Bald cypress (Taxodium distichum) gives you a similar foliage texture on a species that’s much winter-hardier, although also wider than Italian cypress.
Yucca is a strappy/pointy upright that’s a good substitute for agave.
Ornamental grasses are good, winter-hardy choices for spiky, textural uprights.
And hardy orange (Poncirus trifoliata) is a cold-hardy small tree that produces fruits that are dead ringers for oranges, although inedibly bitter. Be aware that the tree also has stiff, sharp needles.
For a small flowering tree, check out hardy crape myrtles such as Dynamite, Red Rocket, ‘Hopi,’ ‘Natchez,’ ‘Sarah’s Favorite,’ and Pink Velour.
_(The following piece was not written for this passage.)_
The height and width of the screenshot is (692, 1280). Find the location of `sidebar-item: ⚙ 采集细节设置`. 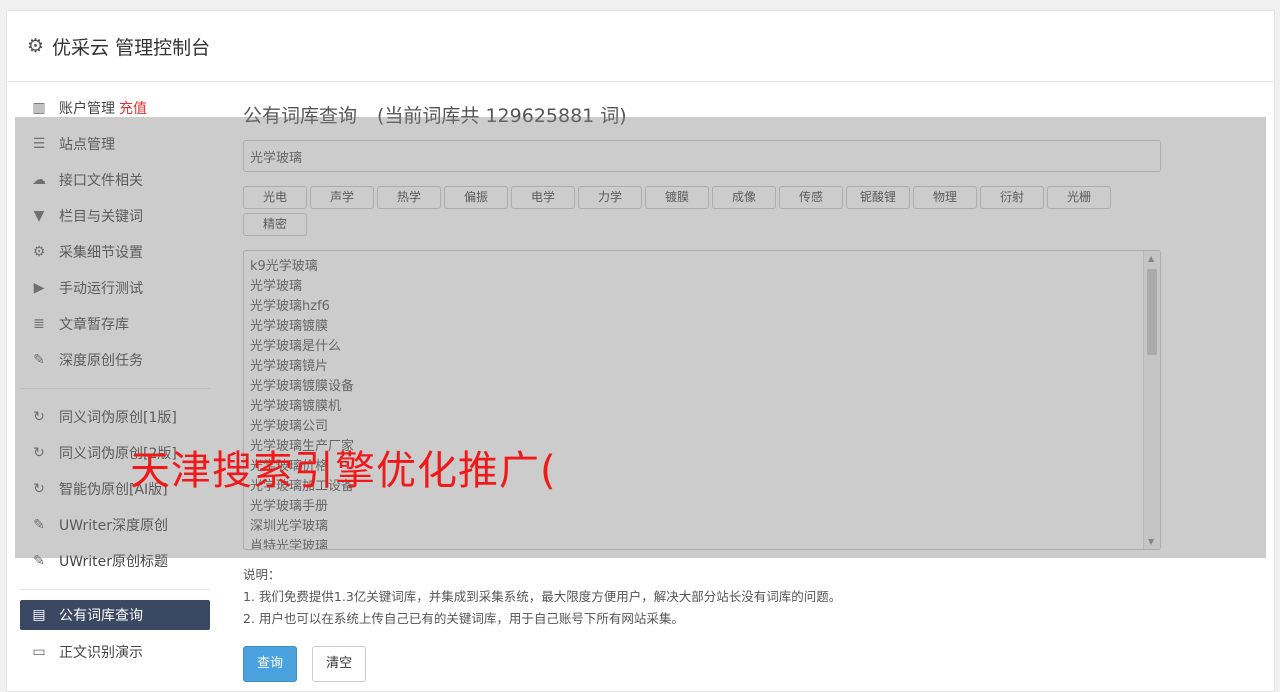

sidebar-item: ⚙ 采集细节设置 is located at coordinates (115, 252).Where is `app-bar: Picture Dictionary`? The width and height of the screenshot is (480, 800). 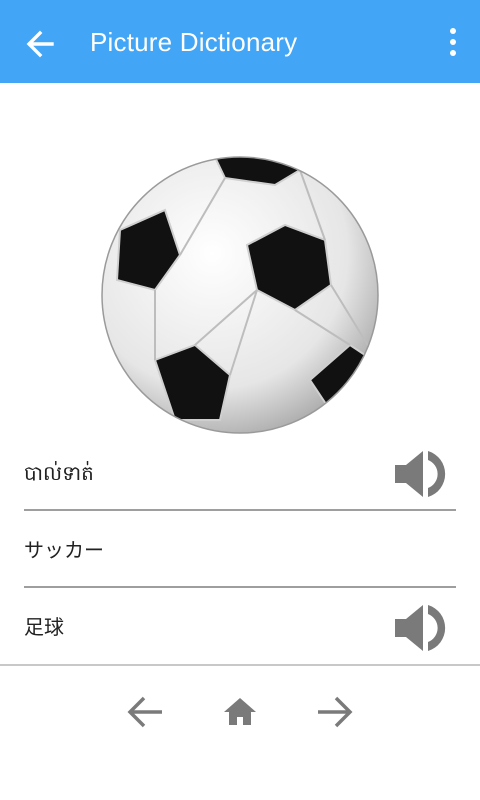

Four good broadleaf evergreens are cherry laurel, nandina, boxwood, and sweetbox.
And shrub roses are another natural in a Mediterranean setting that we can easily grow.
Silver plants
One way plants cope with extraordinarily dry Mediterranean summers is to grow little hairs or waxy coatings on their leaves to cool their surface and reduce evaporation/transpiration loss.
That often results in leaves that are silvery or blue.
We can do many silvery/blue perennials, including catmint, Russian sage, lavender, silver thyme, artemisia, santolina, silver-leafed brunneras like ‘Sea Heart,’ ‘Silver Heart,’ and ‘Jack Frost,’ and some salvias.
Blue fescue, little bluestem, and blue versions of switchgrass (i.e. ‘Dallas Blues’ and ‘Heavy Metal’) give you double winners with spiky texture and blue foliage.
The creeping junipers ‘Blue Pacific’ and ‘Silver Mist’ are two good silver-needled, hardy evergreens, and bayberry and caryopteris are two good silvery flowering shrubs that would look at home in a Mediterranean-style garden.
We can also beef up or spot a Mediterranean-like garden with silvery annuals, especially dusty miller, senecio, dichondra ‘Silver Falls,’ licorice vine, and silver sage.
Geraniums, white euphorbia, and annual blue salvia also will look at home, although they’re not silver-leafed.
Rock and stone
Plentiful rock from the cliffs and mountainsides explain why rock and stone is such a common element of Mediterranean gardens.
If you lean more formal, go with manufactured stone pavers for walls and paths.
If you lean natural, go with boulder accents, dry-laid stone walls, and/or gravel or stonedust paths.
Water
Because the climate is so dry, many Mediterranean gardens have ponds or fountains to add a little counteracting coolness.
It could be something as simple as a container water garden in a stone trough.
Or you could go a bit more elaborate with a fountain or go all the way with a bigger pond with waterfall or a formal water feature.
Ornaments
Finish off your Mediterranean look with at least one or two focal points.
Concrete statuary would be a natural, but you could use anything that suits your taste (gazing globe, bee skep, a “found” object, etc.)
Even an ornate pot or urn (planted or unplanted) can serve as a signature centerpiece.
Be sure to improve the soil so your drainage is excellent. Slightly raised beds with gravel as mulch (instead of bark) not only looks more “Mediterraeny” but will keep those plant roots from rotting in our lousy clay.